### [What is needed]
Reproduce, without alteration, every line of the data; exclude the images.

### [Raw data]
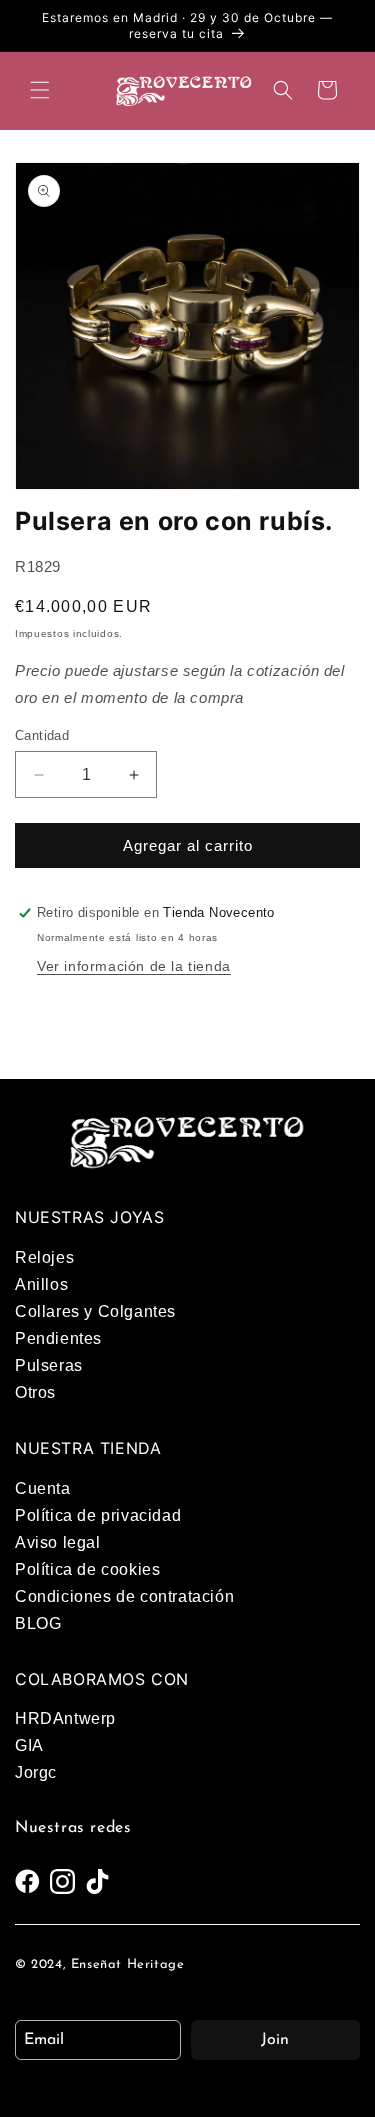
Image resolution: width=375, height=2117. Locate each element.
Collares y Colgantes (95, 1311)
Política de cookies (87, 1569)
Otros (35, 1392)
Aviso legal (58, 1542)
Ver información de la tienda (134, 966)
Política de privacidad (98, 1515)
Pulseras (49, 1365)
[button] (40, 90)
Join (275, 2040)
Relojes (44, 1257)
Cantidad (42, 735)
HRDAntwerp (65, 1718)
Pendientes (58, 1338)
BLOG (38, 1623)
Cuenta (43, 1488)
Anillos (41, 1284)
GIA (29, 1745)
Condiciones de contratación (124, 1596)
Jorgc (36, 1772)
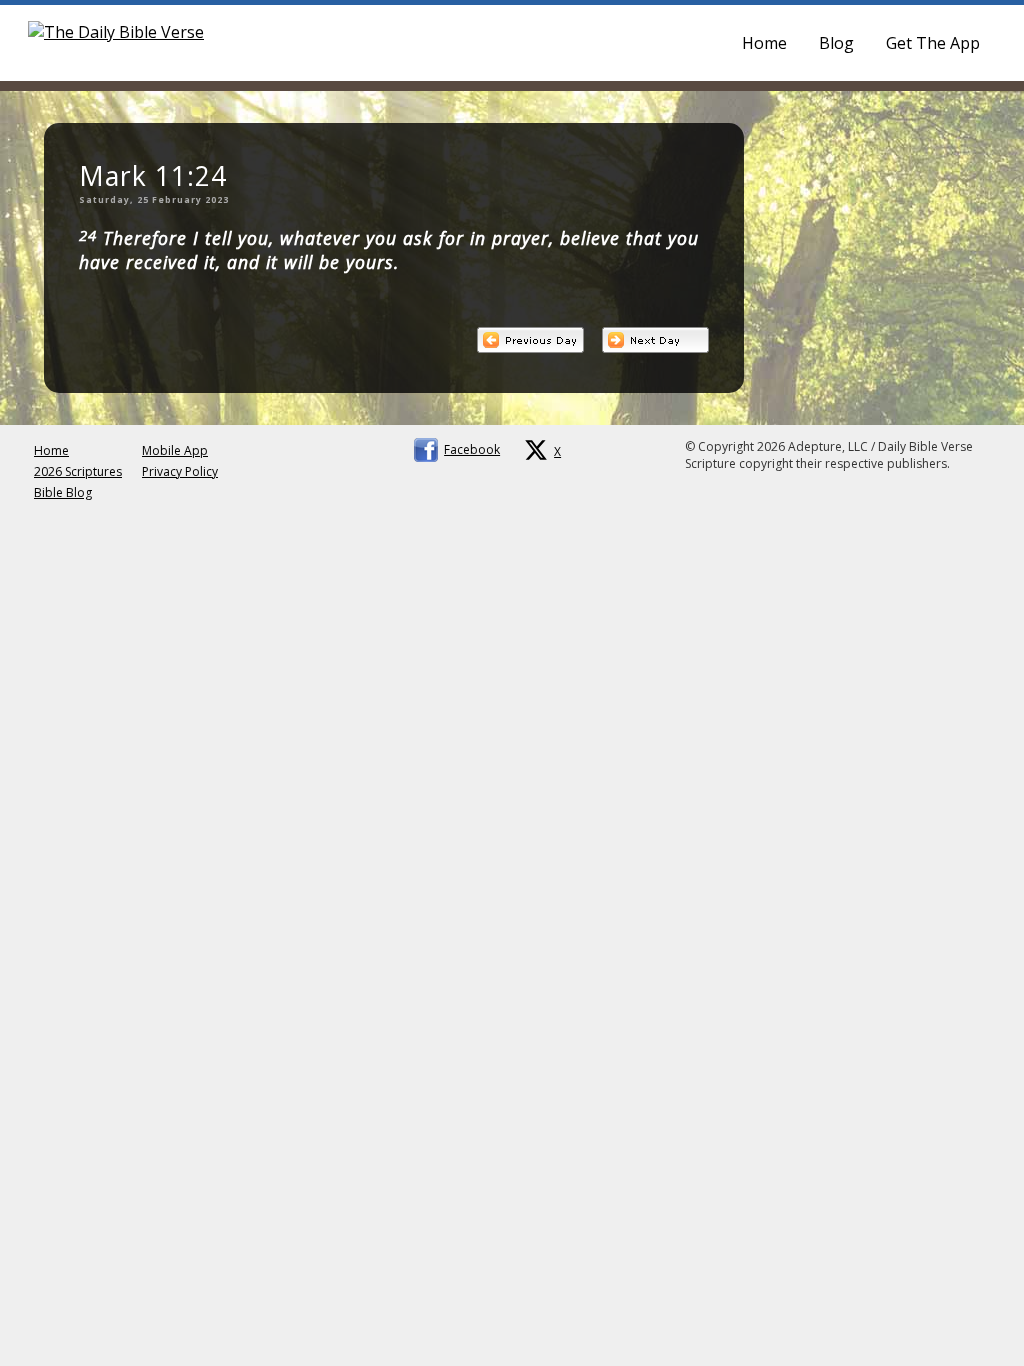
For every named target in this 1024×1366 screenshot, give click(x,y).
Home (764, 43)
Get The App (933, 43)
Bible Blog (63, 492)
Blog (836, 43)
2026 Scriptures (78, 471)
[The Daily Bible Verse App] (116, 32)
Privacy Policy (180, 471)
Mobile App (175, 450)
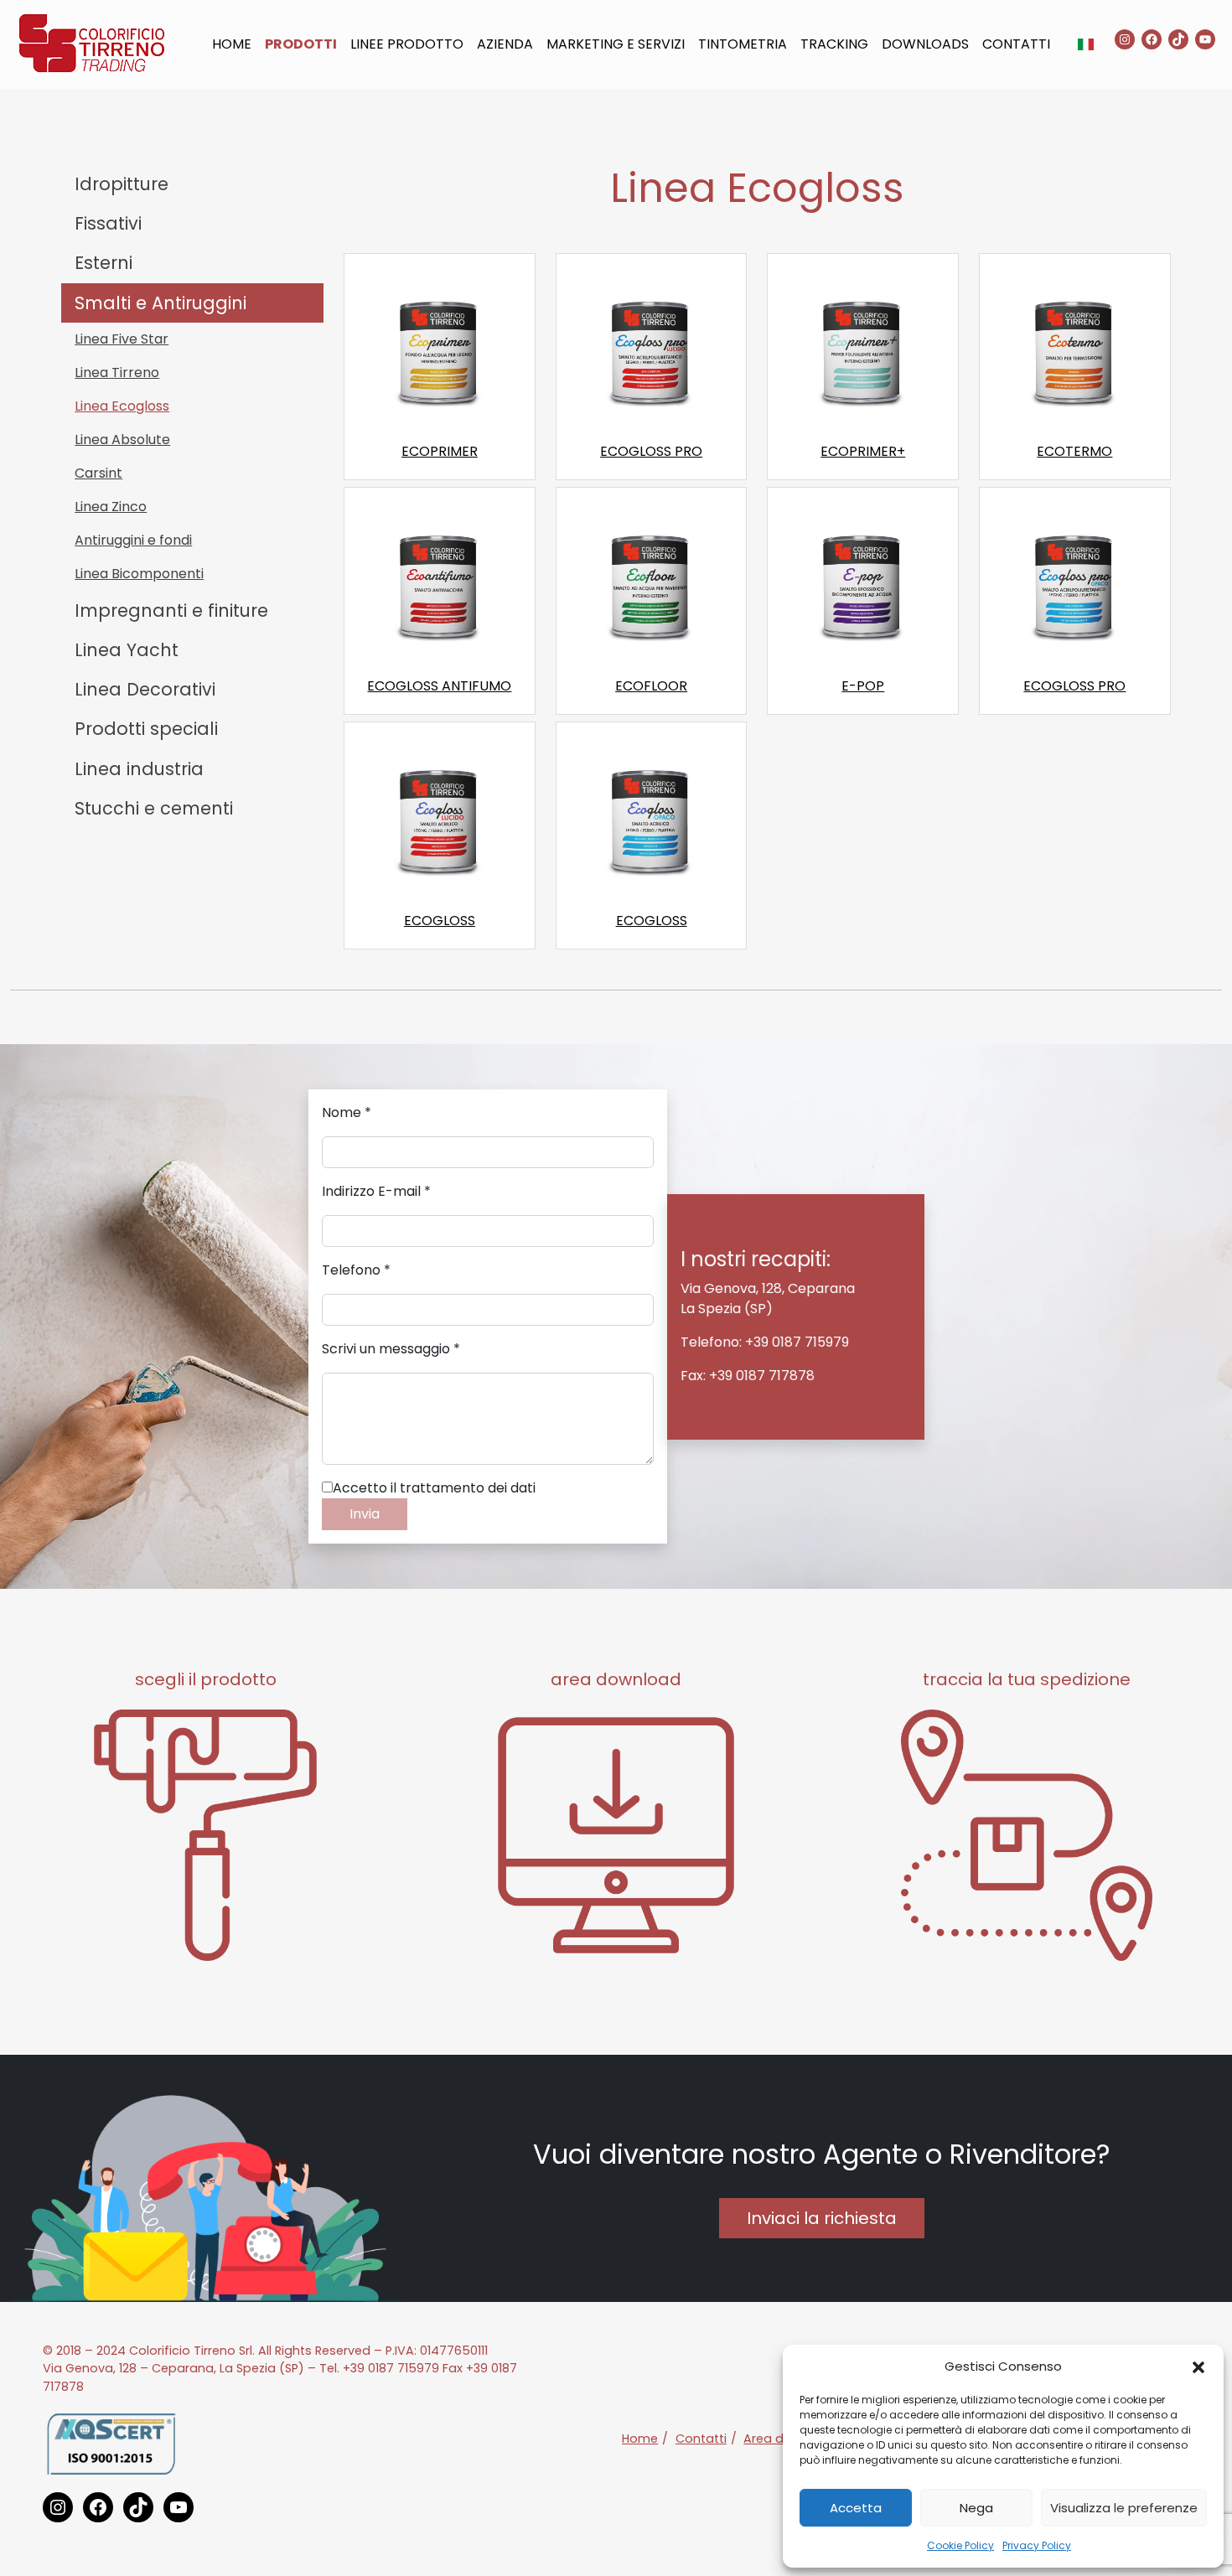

### [Task solution]
Image resolution: width=375, height=2117. Locate each element.
Collares y Colgantes (95, 1311)
Política de cookies (87, 1569)
Otros (35, 1392)
Aviso legal (58, 1542)
Ver información de la tienda (134, 966)
Política de privacidad (98, 1515)
Pulseras (49, 1365)
[button] (40, 90)
Join (275, 2040)
Relojes (44, 1257)
Cantidad (42, 735)
HRDAntwerp (65, 1718)
Pendientes (58, 1338)
BLOG (38, 1623)
Cuenta (43, 1488)
Anillos (41, 1284)
GIA (29, 1745)
Condiciones de contratación (124, 1596)
Jorgc (36, 1772)
For every named target in this 1024×1366 screenshot, give click(x,y).
Home (764, 43)
Get The App (933, 43)
Bible Blog (63, 492)
Blog (836, 43)
2026 Scriptures (78, 471)
[The Daily Bible Verse App] (116, 32)
Privacy Policy (180, 471)
Mobile App (175, 450)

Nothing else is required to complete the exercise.